ハイパーインフレーションに似ている漫画についての考察
ハイパーインフレーションはカテゴライズが難しい漫画である。
ギャグ、シリアス、特殊能力、経済、頭脳戦、バトル、軽快なセリフまわし、シュール、ショタ、おっさん、etc..
あらゆる要素が闇鍋的に盛り込まれ、絶妙なバランスで配分されており、
それが本作の魅力なのだが、逆に人に勧めにくい要因でもある。
主に生殖能力の代わりに偽札を出す能力を得るという独特すぎる設定のせいだが。
そのため読者間でも似ている漫画をあげろと言われると、
かなり意見が分かれるだろうが、自分なりに分析して、
いくつかの漫画との類似度を個人的にまとめた。
おそらくこのあたりの漫画が好みであれば、
ハイパーインフレーションは受け入れられる可能性が高いのではと仮説をたてる。
■ゴールデンカムイ ◎本命
個人的には最も近しいと考えるのはゴールデンカムイかなという印象である。
物語の進行度が全然違うので比較しづらいが、以下のような共通点がある。
・敵味方がその都度の状況の利害関係によって入れ替わる点
・実際の歴史や人物をベースにした世界観(ハイパーインフレーションは現実世界ではないが、ヴィクトニア帝国はイギリスがモデルの可能性高い)
・魅力的(変態的)なおっさんキャラ多数
・シリアスとギャグのバランス
特に1点目が特徴的と考えており、
いずれの作品も主人公との利害関係の変遷により、各勢力の関係性が変化する。
ハイパーインフレーションでは10話の引き「さっさと戦闘んぞ」でレジャットを全力で応援していた読者が大半だったと思うが、
たった1話で急転直下し、要警戒の危険人物へとする描写はさすがである。
ゴールデンカムイも目まぐるしく各陣営の勢力変動が起きるため、
展開の読めなさが似ている点と考える。
歴史的背景や文化事情をうまく話の展開に盛り込んでいる点は両作品とも絶妙であり、
神や信仰を動機付けや話の導線に持ってくるのがうまい点も似ている。
1話におけるルークのカムイ(ガブール神)への扱いを見たらアシㇼパさんは卒倒しそうだが。

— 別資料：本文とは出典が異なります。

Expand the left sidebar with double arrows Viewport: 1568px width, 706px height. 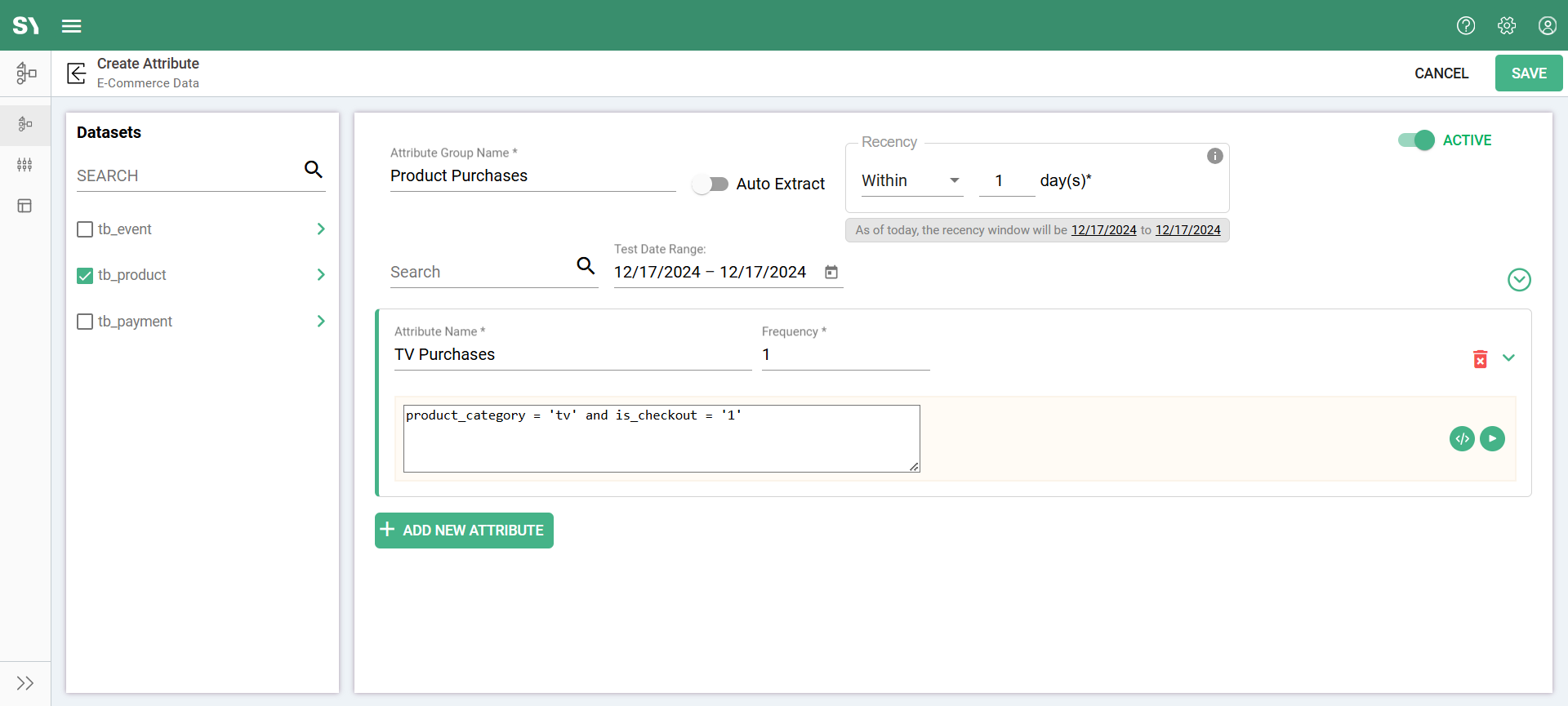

ハイパーインフレーションはまだまだ登場人物が少ないが、
一癖も二癖もある老獪な大人たちは、
ゴールデンカムイの囚人達の曲者っぷりと渡り合えるキャラクターの濃さである。
また、登場人物たちは真面目にやっているはずなのに、
それが結果面白いという構図も似ており、
作者の作家性の高さを感じる。
■彼岸島シリーズ ○対抗
Twitter上に本意見があり、最初はうーんと思っていたが、
漂う空気感は確かに近しいものがあるかもしれないと思いなおし、対抗とした。
・独特のワードセンス
・ツッコミどころのある描写
・やたらと体格のでかい仲間
本当にその言い回しが最適なのか!?と軽く脱力する、
いわゆる「パワーワード」が随所にある点は似ている。
ただし、彼岸島の松本先生は本能で、
ハイパーインフレーションの住吉先生は計算で、導出しているような気がするが。
また、そうはならんやろという描写も両者多い。
特に彼岸島は状況を打破する都合のいいアイテムが随所にあり、絵面が面白くなりがちである。
スピンオフの彼、岸島でも盛大にネタにされている。
ただし、ハイパーインフレーションは、
オークション会場の一切リアクションしないハルが実は人形だったことや、
ダウーのとんでもない体格にも理由があった、のような、
読んでいる途中は突っ込みどころなのが、
実は伏線だったりするので、厳密には似て非なる点でもある。
彼岸島にはでかい仲間枠として、
島では和尚、本土では鮫島が仲間にいる。
脳筋な点もダウーに似ている。
■いじめるヤバイ奴 ▲穴
世界観や時代背景など全く異なるが、
群像劇のうまさという点が両作とも素晴らしいことがあげられる。
・無駄のない描写の中でちりばめられた伏線から、それぞれの思惑が入り混じる群像劇。
・主人公が全力で頭脳を使った戦い
いじめるヤバイ奴について某Vtuberが引き算で作られた作品と評していたが、
ハイパーインフレーションも同様に引き算で作成し、
読者が喜ぶ描写をトッピングするスタイルと考える。
各個人がそれぞれの思惑と目的で行動することで、
主人公が当初描いていた絵図は破綻するが、
物語としての面白さが加速していく様は近いものを感じる。
またいじめるヤバイ奴の主人公仲島は、
戦闘能力や異常度はほかの登場人物達とは格落ちするが、
その劣勢の中で最大限の思考・行動を行っており、
ルークと重なる部分もある。
■戦闘破壊学園ダンゲロス ×大穴
ダンゲロス読者であれば、主人公ルークの能力設定など気にもならずに、読めるだろう。
なんせいかれた設定の能力者がわんさかいて、
性に関する能力者が大部分なので。
その一点に関しては似ているが、こちらは基本能力者バトルなので、
話のスケールや展開は大きく異なるので、大穴枠とした。
ただし、ダンゲロス読者であれば、
ルークの設定など全く違和感なく受け入れられ、
少なくとも引くことはない。むしろ物足りない能力と映るだろう。
ルークがダンゲロス世界に迷い込んだら、
偽札と精液を同時に出すという能力にカスタマイズされそう。
最強の転校生である。
以上、4作品を例にあげたが、
本命のゴールデンカムイですら、そこまで高い類似度といえないのではないかとも感じており、
改めて本作ハイパーインフレーションが唯一無二の作品であることが自分の中で浮き彫りになった。
もし、他にこれはどうかという作品があれば、
ぜひ候補をあげていただきたい。未読作品であれば読ませていただきたいので。